— Work to do —
Number the items in the stretch from the line containing "Where should I click to: Switch" through the line containing "point(904,582)", one line per number, leaving out blank lines.

— Task data —
══════════════════════════════

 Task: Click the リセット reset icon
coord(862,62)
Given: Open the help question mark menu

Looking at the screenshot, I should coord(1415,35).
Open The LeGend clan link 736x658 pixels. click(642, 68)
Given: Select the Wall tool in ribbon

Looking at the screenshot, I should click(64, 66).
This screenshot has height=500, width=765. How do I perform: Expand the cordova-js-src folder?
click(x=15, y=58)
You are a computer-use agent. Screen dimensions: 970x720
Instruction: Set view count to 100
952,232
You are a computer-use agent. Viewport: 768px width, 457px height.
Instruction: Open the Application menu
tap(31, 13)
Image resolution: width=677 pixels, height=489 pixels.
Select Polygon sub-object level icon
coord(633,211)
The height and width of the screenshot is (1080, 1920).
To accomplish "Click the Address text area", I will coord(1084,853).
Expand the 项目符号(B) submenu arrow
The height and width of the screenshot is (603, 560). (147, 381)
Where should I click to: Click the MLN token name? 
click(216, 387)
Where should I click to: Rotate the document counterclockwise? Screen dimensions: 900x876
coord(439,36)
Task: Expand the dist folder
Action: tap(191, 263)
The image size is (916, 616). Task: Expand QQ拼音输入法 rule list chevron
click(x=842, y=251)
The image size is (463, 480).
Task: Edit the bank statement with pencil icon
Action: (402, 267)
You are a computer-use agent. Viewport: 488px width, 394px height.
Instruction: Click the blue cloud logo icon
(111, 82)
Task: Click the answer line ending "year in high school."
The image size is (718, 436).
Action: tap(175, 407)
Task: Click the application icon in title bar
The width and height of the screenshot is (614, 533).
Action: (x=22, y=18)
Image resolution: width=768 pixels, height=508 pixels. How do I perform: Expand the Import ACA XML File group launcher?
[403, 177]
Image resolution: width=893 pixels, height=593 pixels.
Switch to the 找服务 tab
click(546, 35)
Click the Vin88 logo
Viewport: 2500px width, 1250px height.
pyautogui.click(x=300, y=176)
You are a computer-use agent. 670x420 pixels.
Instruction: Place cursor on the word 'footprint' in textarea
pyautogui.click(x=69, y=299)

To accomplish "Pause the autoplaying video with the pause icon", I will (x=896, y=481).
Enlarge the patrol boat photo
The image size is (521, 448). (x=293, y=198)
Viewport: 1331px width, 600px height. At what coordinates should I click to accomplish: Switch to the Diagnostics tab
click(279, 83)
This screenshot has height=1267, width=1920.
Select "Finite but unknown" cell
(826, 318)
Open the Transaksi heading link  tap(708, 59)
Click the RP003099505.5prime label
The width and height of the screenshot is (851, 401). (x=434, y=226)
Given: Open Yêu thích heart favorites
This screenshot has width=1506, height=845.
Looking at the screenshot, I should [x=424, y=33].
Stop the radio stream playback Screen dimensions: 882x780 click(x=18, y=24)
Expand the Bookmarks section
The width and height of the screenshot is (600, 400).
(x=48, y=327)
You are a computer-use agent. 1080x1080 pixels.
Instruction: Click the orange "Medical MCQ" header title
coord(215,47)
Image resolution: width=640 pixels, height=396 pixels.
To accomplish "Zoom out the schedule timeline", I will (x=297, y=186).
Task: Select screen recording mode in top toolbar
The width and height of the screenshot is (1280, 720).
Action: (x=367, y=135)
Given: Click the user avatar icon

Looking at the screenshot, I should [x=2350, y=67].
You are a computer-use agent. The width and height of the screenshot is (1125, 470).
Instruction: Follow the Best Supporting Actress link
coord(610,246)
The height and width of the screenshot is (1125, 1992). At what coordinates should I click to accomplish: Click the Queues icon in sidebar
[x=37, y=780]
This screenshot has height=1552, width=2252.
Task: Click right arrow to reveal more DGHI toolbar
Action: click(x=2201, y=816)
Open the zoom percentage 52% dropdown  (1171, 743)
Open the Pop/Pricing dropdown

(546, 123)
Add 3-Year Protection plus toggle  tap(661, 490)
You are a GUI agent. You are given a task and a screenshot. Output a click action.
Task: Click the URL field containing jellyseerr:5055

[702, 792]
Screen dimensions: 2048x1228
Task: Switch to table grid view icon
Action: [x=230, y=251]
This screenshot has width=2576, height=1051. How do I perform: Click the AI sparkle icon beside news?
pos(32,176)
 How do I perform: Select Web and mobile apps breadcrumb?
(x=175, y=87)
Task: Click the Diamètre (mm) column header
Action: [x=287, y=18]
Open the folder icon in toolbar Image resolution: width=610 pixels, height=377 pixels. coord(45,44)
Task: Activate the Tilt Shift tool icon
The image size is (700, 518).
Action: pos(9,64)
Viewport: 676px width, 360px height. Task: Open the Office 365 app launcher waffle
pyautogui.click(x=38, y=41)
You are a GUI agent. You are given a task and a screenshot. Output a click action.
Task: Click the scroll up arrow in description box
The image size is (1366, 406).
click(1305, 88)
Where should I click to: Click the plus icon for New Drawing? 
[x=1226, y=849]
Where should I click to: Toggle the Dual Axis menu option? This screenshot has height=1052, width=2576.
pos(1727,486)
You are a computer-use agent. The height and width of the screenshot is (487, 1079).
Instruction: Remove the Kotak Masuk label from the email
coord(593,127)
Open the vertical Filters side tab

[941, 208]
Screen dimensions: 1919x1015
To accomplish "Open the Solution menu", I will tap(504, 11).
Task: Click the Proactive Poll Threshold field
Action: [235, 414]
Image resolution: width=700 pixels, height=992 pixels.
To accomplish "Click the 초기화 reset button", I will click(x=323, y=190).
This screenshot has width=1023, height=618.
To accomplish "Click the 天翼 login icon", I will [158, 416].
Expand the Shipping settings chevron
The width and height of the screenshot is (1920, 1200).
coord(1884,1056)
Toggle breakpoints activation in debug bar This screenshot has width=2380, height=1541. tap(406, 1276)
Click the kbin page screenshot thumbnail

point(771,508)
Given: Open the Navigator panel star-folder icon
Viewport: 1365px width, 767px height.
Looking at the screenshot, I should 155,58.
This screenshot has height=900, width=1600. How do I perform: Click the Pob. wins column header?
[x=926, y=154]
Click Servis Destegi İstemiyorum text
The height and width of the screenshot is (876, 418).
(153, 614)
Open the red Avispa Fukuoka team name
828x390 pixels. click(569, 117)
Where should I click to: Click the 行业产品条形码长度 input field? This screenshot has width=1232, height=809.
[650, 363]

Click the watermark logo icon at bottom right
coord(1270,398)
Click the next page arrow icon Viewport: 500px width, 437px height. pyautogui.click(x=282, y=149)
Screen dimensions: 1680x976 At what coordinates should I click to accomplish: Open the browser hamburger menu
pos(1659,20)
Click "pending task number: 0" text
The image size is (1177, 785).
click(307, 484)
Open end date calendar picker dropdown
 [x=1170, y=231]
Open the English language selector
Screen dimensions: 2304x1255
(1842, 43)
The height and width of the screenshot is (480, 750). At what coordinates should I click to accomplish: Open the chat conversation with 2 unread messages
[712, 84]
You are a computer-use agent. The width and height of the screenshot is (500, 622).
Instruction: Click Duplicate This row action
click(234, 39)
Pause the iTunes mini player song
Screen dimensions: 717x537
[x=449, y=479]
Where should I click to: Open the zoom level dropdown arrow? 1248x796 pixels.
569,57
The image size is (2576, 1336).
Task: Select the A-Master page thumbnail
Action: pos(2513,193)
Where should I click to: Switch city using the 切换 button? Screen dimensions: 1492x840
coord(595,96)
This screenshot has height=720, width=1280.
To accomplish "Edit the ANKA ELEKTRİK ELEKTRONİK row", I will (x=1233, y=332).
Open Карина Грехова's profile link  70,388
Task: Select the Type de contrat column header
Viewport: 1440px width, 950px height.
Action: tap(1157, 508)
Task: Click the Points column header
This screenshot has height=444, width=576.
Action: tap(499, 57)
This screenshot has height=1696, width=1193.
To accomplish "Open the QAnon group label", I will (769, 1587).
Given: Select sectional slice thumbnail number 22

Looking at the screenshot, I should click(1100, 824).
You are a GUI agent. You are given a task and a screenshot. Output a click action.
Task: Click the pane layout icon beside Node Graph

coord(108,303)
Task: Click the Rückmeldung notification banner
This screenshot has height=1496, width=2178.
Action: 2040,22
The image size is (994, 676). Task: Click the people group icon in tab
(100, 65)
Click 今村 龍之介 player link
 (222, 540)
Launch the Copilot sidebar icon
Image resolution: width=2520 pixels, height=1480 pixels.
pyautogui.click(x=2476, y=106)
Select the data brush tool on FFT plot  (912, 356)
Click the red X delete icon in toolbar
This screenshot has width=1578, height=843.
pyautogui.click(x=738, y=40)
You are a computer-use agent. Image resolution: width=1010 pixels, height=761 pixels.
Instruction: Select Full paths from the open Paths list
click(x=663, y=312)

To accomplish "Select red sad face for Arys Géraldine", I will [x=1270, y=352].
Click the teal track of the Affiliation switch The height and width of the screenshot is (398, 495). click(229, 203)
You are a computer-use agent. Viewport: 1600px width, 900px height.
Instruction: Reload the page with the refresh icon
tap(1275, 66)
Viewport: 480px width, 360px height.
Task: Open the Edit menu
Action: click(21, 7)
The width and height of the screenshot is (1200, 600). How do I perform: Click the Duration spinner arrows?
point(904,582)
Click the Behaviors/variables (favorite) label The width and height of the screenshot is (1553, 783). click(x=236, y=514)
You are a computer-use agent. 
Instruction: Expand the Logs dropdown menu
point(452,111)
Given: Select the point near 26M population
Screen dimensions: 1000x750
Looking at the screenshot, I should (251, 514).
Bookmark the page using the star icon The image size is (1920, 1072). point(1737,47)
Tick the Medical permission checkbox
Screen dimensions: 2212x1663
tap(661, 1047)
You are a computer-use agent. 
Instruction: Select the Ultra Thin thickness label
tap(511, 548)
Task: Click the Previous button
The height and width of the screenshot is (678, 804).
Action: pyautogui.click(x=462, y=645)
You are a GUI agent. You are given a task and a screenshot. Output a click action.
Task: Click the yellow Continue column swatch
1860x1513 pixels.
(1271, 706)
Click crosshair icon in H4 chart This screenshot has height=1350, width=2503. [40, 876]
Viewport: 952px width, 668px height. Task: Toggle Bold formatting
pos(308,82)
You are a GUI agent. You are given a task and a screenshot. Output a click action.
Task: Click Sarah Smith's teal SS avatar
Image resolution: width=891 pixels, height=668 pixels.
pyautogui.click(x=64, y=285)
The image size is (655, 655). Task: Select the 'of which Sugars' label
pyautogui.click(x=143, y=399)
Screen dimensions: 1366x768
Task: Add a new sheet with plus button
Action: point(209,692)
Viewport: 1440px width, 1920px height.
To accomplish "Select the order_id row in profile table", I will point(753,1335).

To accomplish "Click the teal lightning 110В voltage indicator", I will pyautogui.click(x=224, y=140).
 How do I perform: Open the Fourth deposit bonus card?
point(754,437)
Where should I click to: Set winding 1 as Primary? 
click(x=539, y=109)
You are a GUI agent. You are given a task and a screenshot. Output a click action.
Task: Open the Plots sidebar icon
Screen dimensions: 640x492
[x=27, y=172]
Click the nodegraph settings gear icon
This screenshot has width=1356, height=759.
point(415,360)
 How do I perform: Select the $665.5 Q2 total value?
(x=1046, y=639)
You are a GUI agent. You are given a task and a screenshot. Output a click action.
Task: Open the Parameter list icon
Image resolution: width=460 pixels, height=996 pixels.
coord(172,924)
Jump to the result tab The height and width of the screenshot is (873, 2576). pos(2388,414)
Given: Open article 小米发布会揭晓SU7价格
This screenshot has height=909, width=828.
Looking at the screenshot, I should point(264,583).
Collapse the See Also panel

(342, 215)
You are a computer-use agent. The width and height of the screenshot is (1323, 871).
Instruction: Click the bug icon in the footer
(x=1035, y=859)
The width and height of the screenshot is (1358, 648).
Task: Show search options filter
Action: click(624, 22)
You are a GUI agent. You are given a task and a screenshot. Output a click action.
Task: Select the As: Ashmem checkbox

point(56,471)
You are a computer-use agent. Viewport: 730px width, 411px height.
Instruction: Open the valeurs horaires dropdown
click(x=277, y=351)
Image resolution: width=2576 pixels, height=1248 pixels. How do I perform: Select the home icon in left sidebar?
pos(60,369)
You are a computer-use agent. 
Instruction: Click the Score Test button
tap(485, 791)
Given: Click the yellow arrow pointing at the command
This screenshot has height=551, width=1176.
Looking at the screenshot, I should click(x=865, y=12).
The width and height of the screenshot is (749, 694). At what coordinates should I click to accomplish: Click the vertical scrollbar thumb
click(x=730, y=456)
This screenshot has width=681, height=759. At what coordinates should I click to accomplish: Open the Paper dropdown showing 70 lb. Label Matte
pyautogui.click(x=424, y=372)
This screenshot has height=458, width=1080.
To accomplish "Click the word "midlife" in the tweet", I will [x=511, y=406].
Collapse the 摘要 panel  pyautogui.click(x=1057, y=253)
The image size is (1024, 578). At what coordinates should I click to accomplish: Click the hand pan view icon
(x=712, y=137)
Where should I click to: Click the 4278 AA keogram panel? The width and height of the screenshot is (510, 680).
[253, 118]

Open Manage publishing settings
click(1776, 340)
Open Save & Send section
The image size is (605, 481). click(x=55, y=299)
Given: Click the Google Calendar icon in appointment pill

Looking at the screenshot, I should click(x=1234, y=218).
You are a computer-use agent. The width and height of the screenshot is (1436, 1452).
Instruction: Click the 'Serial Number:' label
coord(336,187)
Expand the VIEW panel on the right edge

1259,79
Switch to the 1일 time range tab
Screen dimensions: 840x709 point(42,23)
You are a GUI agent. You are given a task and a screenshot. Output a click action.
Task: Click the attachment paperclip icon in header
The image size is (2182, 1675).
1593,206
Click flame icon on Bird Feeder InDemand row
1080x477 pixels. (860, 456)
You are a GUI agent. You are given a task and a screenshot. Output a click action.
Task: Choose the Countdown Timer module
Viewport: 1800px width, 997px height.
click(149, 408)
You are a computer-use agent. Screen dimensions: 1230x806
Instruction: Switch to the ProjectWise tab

══════════════════════════════

— Completed task —
1. Where should I click to: Switch city using the 切换 button? Screen dimensions: 1492x840
2. coord(595,96)
3. This screenshot has height=720, width=1280.
4. To accomplish "Edit the ANKA ELEKTRİK ELEKTRONİK row", I will (x=1233, y=332).
5. Open Карина Грехова's profile link  70,388
6. Task: Select the Type de contrat column header
7. Viewport: 1440px width, 950px height.
8. Action: tap(1157, 508)
9. Task: Click the Points column header
10. This screenshot has height=444, width=576.
11. Action: tap(499, 57)
12. This screenshot has height=1696, width=1193.
13. To accomplish "Open the QAnon group label", I will (769, 1587).
14. Given: Select sectional slice thumbnail number 22
15. Looking at the screenshot, I should click(1100, 824).
16. You are a GUI agent. You are given a task and a screenshot. Output a click action.
17. Task: Click the pane layout icon beside Node Graph
18. coord(108,303)
19. Task: Click the Rückmeldung notification banner
20. This screenshot has height=1496, width=2178.
21. Action: 2040,22
22. The image size is (994, 676). Task: Click the people group icon in tab
23. (100, 65)
24. Click 今村 龍之介 player link
25.  (222, 540)
26. Launch the Copilot sidebar icon
27. Image resolution: width=2520 pixels, height=1480 pixels.
28. pyautogui.click(x=2476, y=106)
29. Select the data brush tool on FFT plot  (912, 356)
30. Click the red X delete icon in toolbar
31. This screenshot has width=1578, height=843.
32. pyautogui.click(x=738, y=40)
33. You are a computer-use agent. Image resolution: width=1010 pixels, height=761 pixels.
34. Instruction: Select Full paths from the open Paths list
35. click(x=663, y=312)
36. To accomplish "Select red sad face for Arys Géraldine", I will [x=1270, y=352].
37. Click the teal track of the Affiliation switch The height and width of the screenshot is (398, 495). click(229, 203)
38. You are a computer-use agent. Viewport: 1600px width, 900px height.
39. Instruction: Reload the page with the refresh icon
40. tap(1275, 66)
41. Viewport: 480px width, 360px height.
42. Task: Open the Edit menu
43. Action: click(21, 7)
44. The width and height of the screenshot is (1200, 600). How do I perform: Click the Duration spinner arrows?
45. point(904,582)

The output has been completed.